• TEXT EXTRACT:
►

Wynn is not an elected official. He’s a guy with a shitload of money and, I’m guessing, an iron grip on his business holdings. The shitload of money is probably the key phrase here, as money is now the God of the GOP. He may be forced out regardlessly, but only after a lot of anguished screaming by those sucking at his teat.

The Deceit Of Language, Ctd

A reader remarks on Trump’s use of language:

It may be part of his appeal, but he’s an idiot. My son had a larger vocabulary at age 8 — no exaggeration.

Or in other words: if you as a citizen are equally limited in your vocabulary and thinking by choice, I don’t think you should have the right to vote.

I fear that down that street lies riot and ruin.

An allied approach – you must first prove you can put the good of the group ahead of your own profit before you can participate in the democracy – is the underlying philosophy of Heinlein’s Starship Troopers. (Not the movie!)

Institutional Strength

There may be a very poor substitute for a President sitting in the Oval Office, but it appears the professionals who run the joint have the survival of the United States firmly in mind, as former White House Counsel Bob Bauer explains on Lawfare with regard to current Counsel McGahn’s behavior when told to fire Special Counsel Mueller by President Trump:

Of course, McGahn would have had every reason to object to the peculiar, if not wholly specious, grounds that the president apparently asserted for a firing. What counsel would have wished to advise the Justice Department that Mueller’s fatal “conflict” arose out of his unwillingness to remain a member of a Trump golf facility that had raised its fees?

McGahn just as likely understood the high stakes for his office and for his credibility within the administration. The president was asking that McGahn carry out an order with which he strongly disagreed—an order perhaps designed in the first instance in consultation with Kasowitz, his personal lawyer. McGahn would then be acting as mere messenger for an action certain to plunge the White House into controversy and further legal difficulty. McGahn would have shared in the blame but not the actual responsibility. He would have obeyed Trump’s command in an institutionally weakened state, suffering more weakness as the predictable result.

It is interesting that McGahn may have made his intention to resign clear, but according to the Washington Post, he to the president. He seems to have been keeping his distance—or otherwise his relationship with the president may have become distant. It is striking that a Counsel to the President who considered resigning at any time, much less in these circumstances, would rely on others to send the message. That this may have happened certainly suggests that McGahn was at the time functioning, at least in relation to Russia matters, on the periphery of the president’s inner advisory circle.

It’s reassuring to read that most or all of the professionals in the White House have the survival of the White House as an institution (I don’t mean the Trump White House by that phrase) firmly in mind. It speaks to the wisdom of those many people who’ve had to deal with one of the more delicate situations in the American governmental system over the years, no doubt motivated by the many sights of rampaging dictatorships in other countries. Kudos to them, from then to now, and presumably to Counsel McGahn for following faithfully in their footsteps.

◄

• PROVIDED DATA:
►

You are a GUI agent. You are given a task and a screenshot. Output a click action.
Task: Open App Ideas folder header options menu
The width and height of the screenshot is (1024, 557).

◄

• STATED EXERCISE: In the blog excerpt, what "conflict" did the president apparently cite as grounds for firing Mueller? The data are not needed here.

• REPLY: Mueller's unwillingness to remain a member of a Trump golf facility that had raised its fees.